Thoughts on the Bankruptcy Bill
[ca. 10 Dec. 1792]
Extempore thoughts and doubts on very superficially running over the bankrupt bill.
The British statute excepts expressly farmers, graziers, drovers, as such, tho they buy to sell again. This bill has no such exception.
The British adjudications exempt the buyers and sellers of bank stock, government paper &c. What feelings guided the draughtsman in adhering to his original in this case and departing from it in the other?
The British courts adjudge that artists may be bankrupts if the materials of their art are bought, such as shoemakers, blacksmiths, carpenters, &c. Will the body of our artists desire to be brought within the vortex of this law? It will follow as a consequence that the master who has an artist of this kind in his family, whether hired, indentured, or a slave, to serve the purposes of his farm or family, but who may at leisure times do something for his neighbors also, may be a bankrupt.

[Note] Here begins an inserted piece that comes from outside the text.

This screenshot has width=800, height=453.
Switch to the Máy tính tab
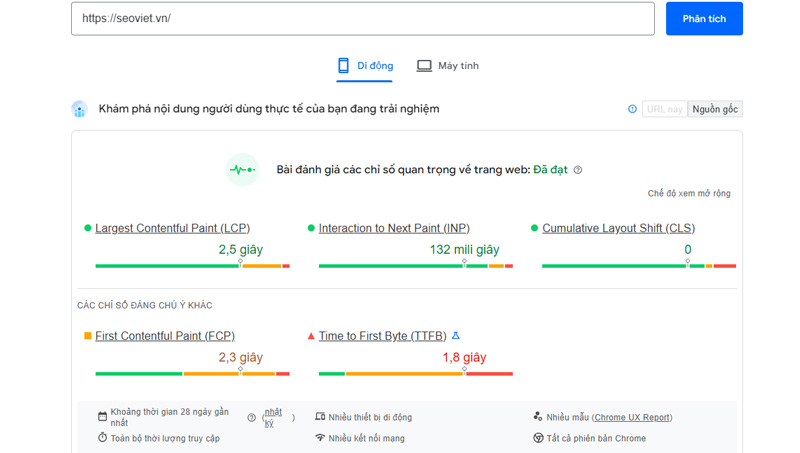point(448,66)
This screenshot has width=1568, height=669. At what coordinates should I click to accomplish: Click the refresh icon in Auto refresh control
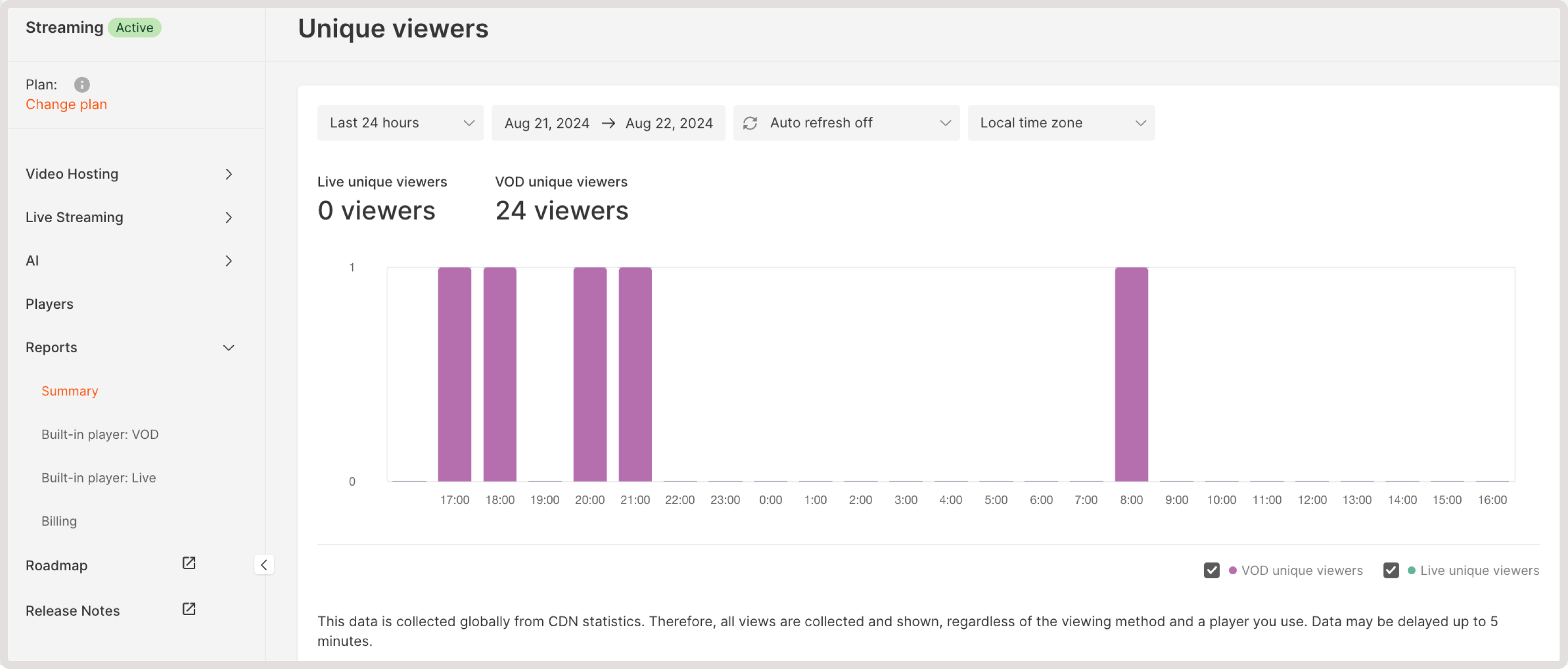(751, 122)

The British law makes a departure from the realm i.e. out of the jurisdiction of British law, an act of bankruptcy. This bill makes a departure from the state wherein he resides, (tho’ into a neighboring one where the laws of the U.S. run equally) an act of bankruptcy.
The Commrs. may enter houses, break open doors, chests, &c. Are we really ripe for this? Is that spirit of independance and sovereignty which a man feels in his own house, and which Englishmen felt when they denominated their houses their castles, to be absolutely subdued, and is it expedient that it should be subdued?
The lands of the bankrupt are to be taken, sold &c. Is not this a fundamental question between the general and state legislatures?
Is Commerce so much the basis of the existence of the U.S. as to call for a bankrupt law? On the contrary are we not almost merely agricultural? Should not all laws be made with a view essentially to the1 husbandman? When laws are wanting for particular descriptions of other callings, should not the husbandman be carefully excepted from their operation, and preserved under that of the general system only, which general system is fitted to the condition of the husbandman?
MS (DLC: Madison Papers); entirely in TJ’s hand; undated, but recorded in SJPL between 3 and 10 Dec. 1792: “thoughts on bankrupt bill.” PrC (DLC); overwritten by a later hand. Enclosed in TJ to Madison, [ca. 10 Dec. 1792].
The dating of this document and TJ’s covering note to Madison is conjectural. It is clear that the date of 3 Dec. 1792 cannot safely be assumed from SJPL, where TJ incorrectly recorded under that date Edmund Randolph’s 5 Dec. 1792 Opinion on Offenses against the Law of Nations. Circumstantial evidence, moreover, makes a date earlier than 10 Dec. 1792 unlikely, if not impossible. On 21 Nov. 1792 the House of Representatives appointed a committee chaired by William Loughton Smith, the South Carolina Federalist, to draft a bankruptcy bill. A supporting petition from South Carolina merchants was read in the House on 3 Dec., and Smith submitted a bill “to establish an uniform system of bankruptcy throughout the United States” on 10 Dec., the earliest date a text would have been available to TJ if he had not seen a preliminary draft. After two readings, the House that day referred the bill to the Committee of the Whole for consideration on the second Monday in January 1793, but no further action was taken on it (JHR description begins Journal of the House of Representatives of the United States, Washington, D.C., 1826, 9 vols. description ends , i, 623, 631, 636). For Republican opposition to national bankruptcy legislation on the grounds that such laws would accelerate the anglicization and commercialization of American society, see Drew R. McCoy, The Elusive Republic: Political Economy in Jeffersonian America (Chapel Hill, 1980), 178–84.
1. At this point TJ canceled “farmer.”